Николоз БараташвилиХудожник Андрей Бондаренко
В оформлении переплёта использована фотография Валерия Соколова
© Гиголашвили М.Г.
© Бондаренко А.Л., художественное оформление
© ООО “Издательство АСТ”
Часть первая
Рептилоиды. Рай. Комедия
Акула лишена плавательного пузыря
и, прекратив хоть на миг своё движение, утонет.
Учебник “Физиология акул”1. Мирные психи
Ранней осенью 1993 года небритый, голодный, уставший Кока Гамрекели по кличке Мазало метался по амстердамским улочкам, не зная, куда бежать и что делать. После очередного скандала мать выгнала его из парижской квартиры, и он кинулся в Голландию к знакомым. Денег – кот наплакал, двести франков – всё, что успел спереть из домашней шкатулки. Плохо быть нищебродным шалопаем!
Однако главной тяжкой новостью было то, что Коку разыскивает Интерпол, о чём сообщил отчим, моложавый коренастый француз – офицер полиции: ему, мол, по секрету сказали, что пришла ориентировка на розыск Николоза Ивлиановича Гамрекели, пятого июня тысяча девятьсот шестьдесят шестого года рождения, Тбилиси, Грузия, опасного бандита и налётчика.
Кока вначале опешил – какой он, к чёрту, бандит? Был бы бандит – жил бы на вилле, плавал бы на яхте! А он так, мелкая сошка, никчёмный безобидный пассажир.
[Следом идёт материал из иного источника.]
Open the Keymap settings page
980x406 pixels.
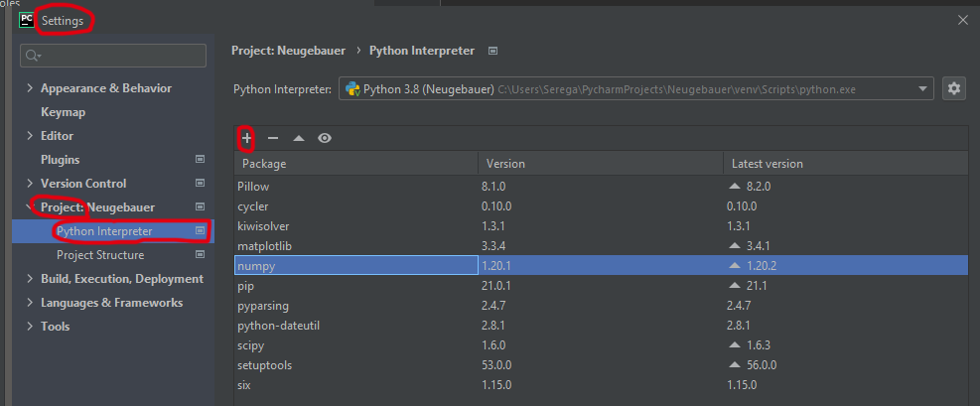pos(63,112)
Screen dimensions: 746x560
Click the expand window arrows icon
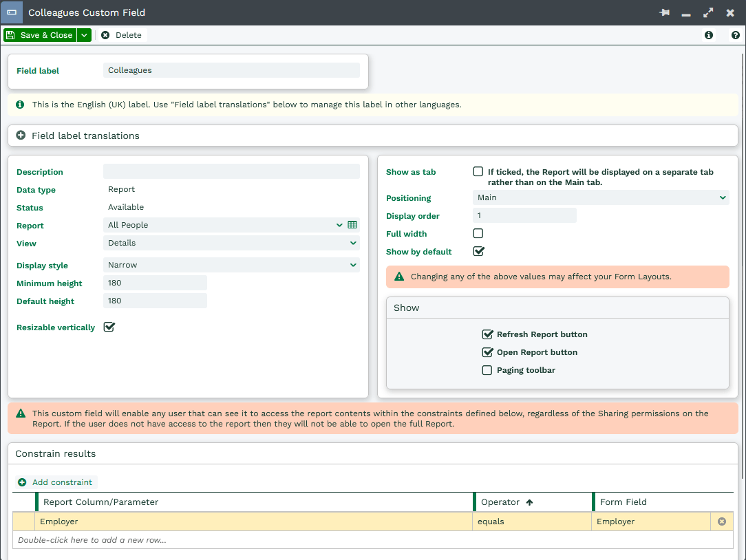pos(708,13)
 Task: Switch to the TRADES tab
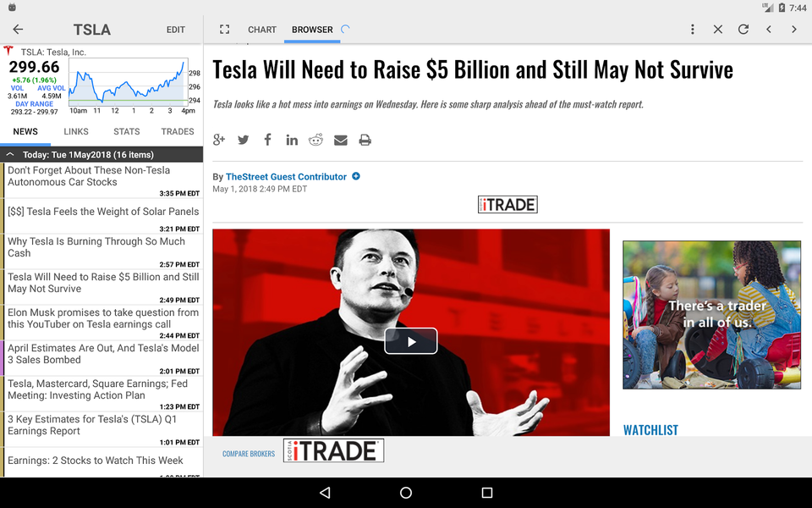(x=177, y=131)
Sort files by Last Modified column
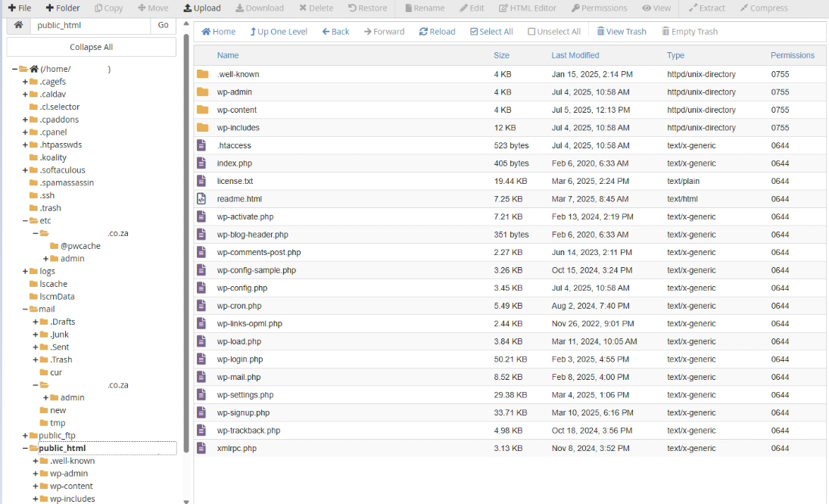The width and height of the screenshot is (829, 504). [x=573, y=55]
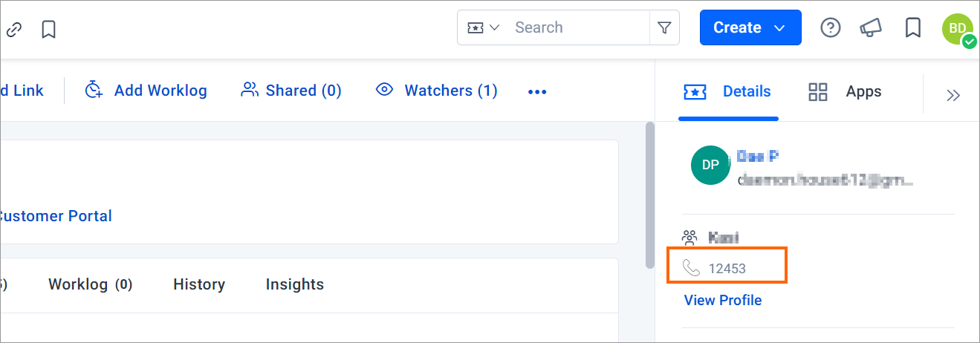Open the help question mark icon
The height and width of the screenshot is (343, 980).
pos(830,27)
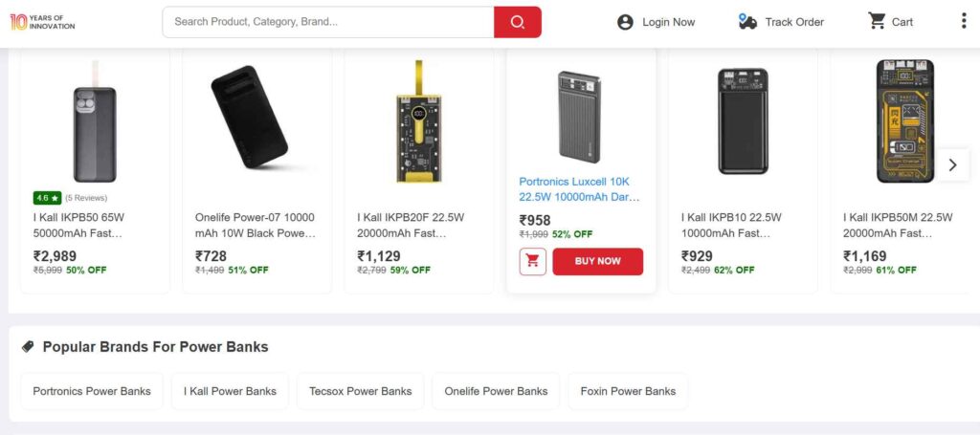Open Foxin Power Banks brand chip
The width and height of the screenshot is (980, 435).
(628, 391)
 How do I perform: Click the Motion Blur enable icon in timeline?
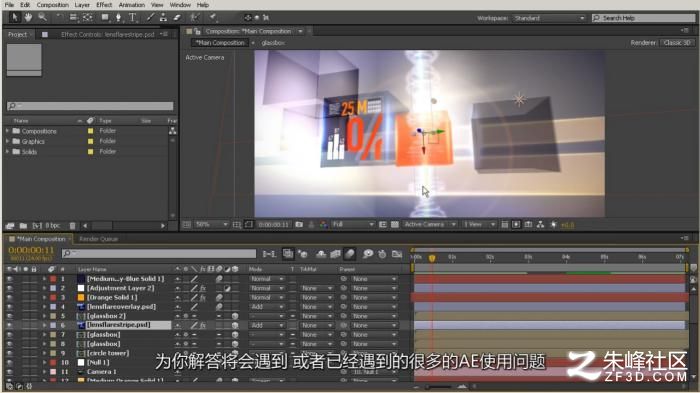pyautogui.click(x=350, y=254)
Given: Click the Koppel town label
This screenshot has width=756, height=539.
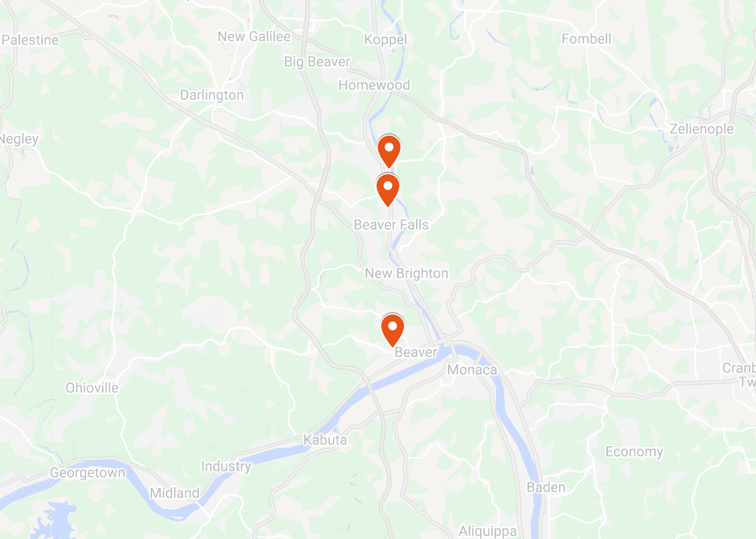Looking at the screenshot, I should pos(385,40).
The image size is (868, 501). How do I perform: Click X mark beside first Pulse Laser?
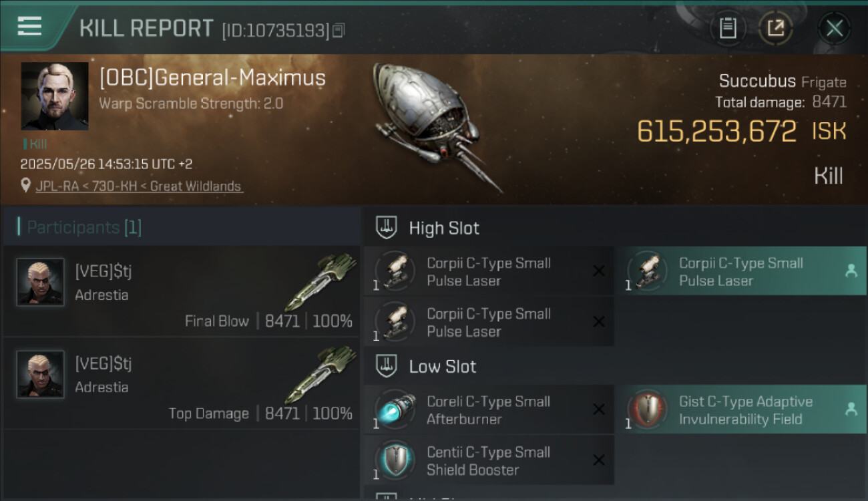(x=599, y=271)
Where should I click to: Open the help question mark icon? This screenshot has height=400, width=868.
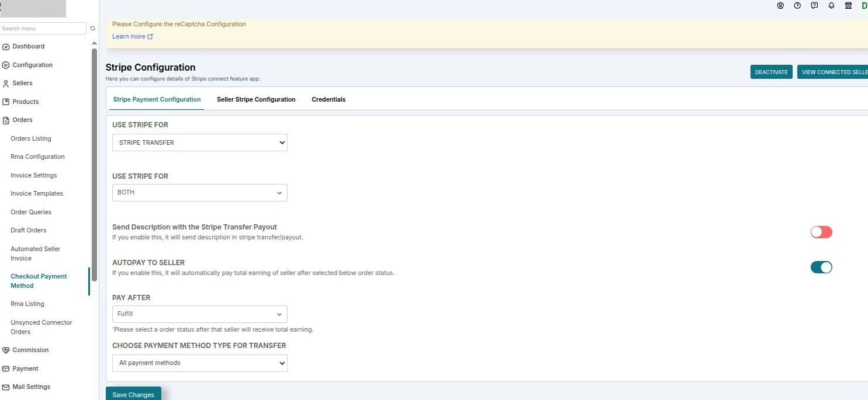click(797, 5)
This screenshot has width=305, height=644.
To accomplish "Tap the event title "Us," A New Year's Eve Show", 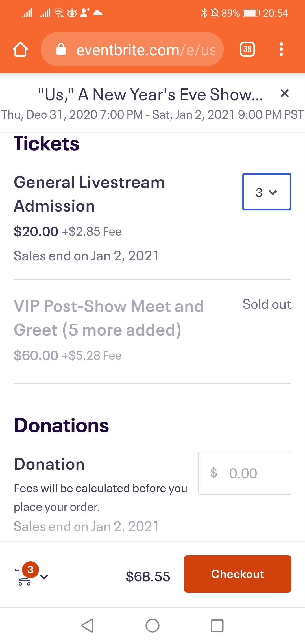I will (150, 95).
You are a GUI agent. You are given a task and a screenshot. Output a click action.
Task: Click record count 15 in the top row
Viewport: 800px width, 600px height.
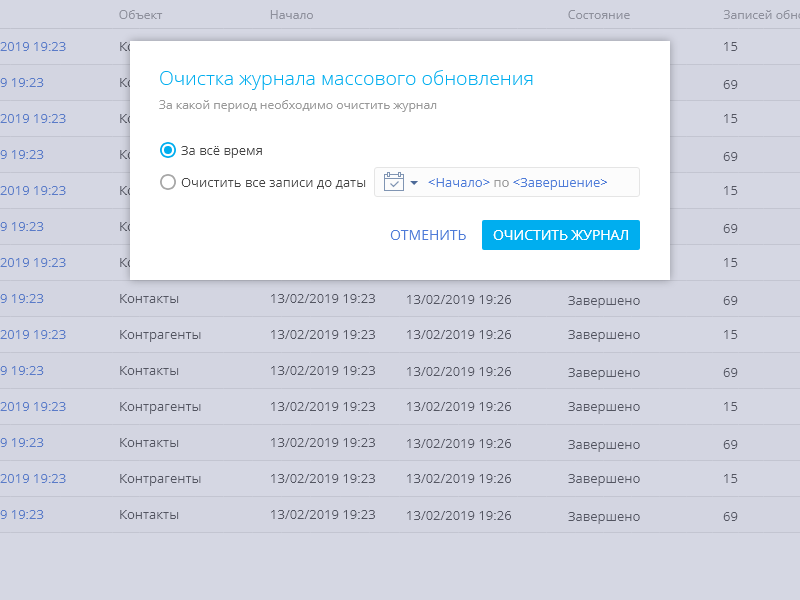tap(730, 47)
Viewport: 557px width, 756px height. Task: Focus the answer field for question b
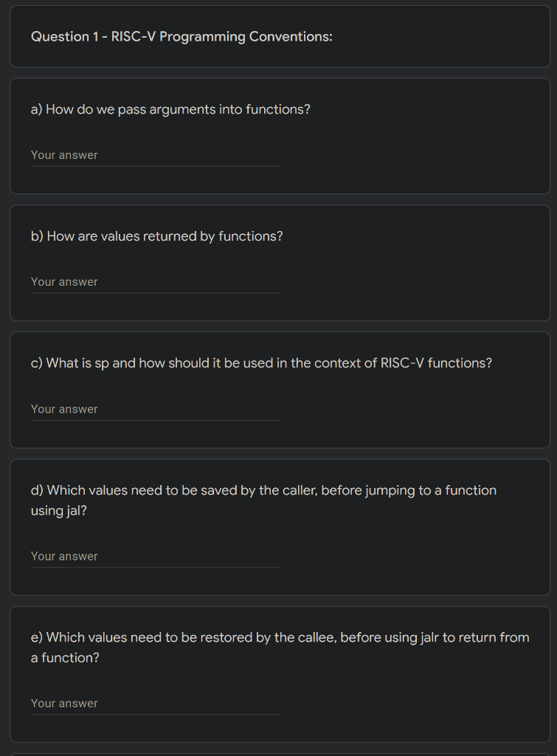[x=155, y=282]

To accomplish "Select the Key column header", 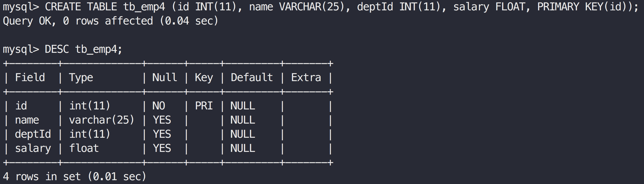I will pyautogui.click(x=204, y=78).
Потом сообразил: у него пару лет назад бандит Сатана отнял в тбилисском аэропорту паспорт. Ясно, что Сатана где-то в Европе засветился, а ловят теперь его… Кто украл – тот и бандит, и налётчик, а он, Кока, при чём?! И разве его вина, что мама Этери вышла замуж за француза-полицая и уехала в Париж, вот Кока с юности и вынужден между Тбилиси и Парижем болтаться?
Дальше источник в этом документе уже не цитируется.